▶ _Source material_:
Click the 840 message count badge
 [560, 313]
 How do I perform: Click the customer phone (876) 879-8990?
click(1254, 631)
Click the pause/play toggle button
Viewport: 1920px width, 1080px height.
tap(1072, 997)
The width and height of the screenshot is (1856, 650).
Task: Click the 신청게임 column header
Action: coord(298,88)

▶ _Prompt_: Nothing in the records should be altered when they are written out again.

▶ _Solution for this task_:
Click the 840 message count badge
 [560, 313]
 How do I perform: Click the customer phone (876) 879-8990?
click(1254, 631)
Click the pause/play toggle button
Viewport: 1920px width, 1080px height.
tap(1072, 997)
The width and height of the screenshot is (1856, 650).
Task: Click the 신청게임 column header
Action: coord(298,88)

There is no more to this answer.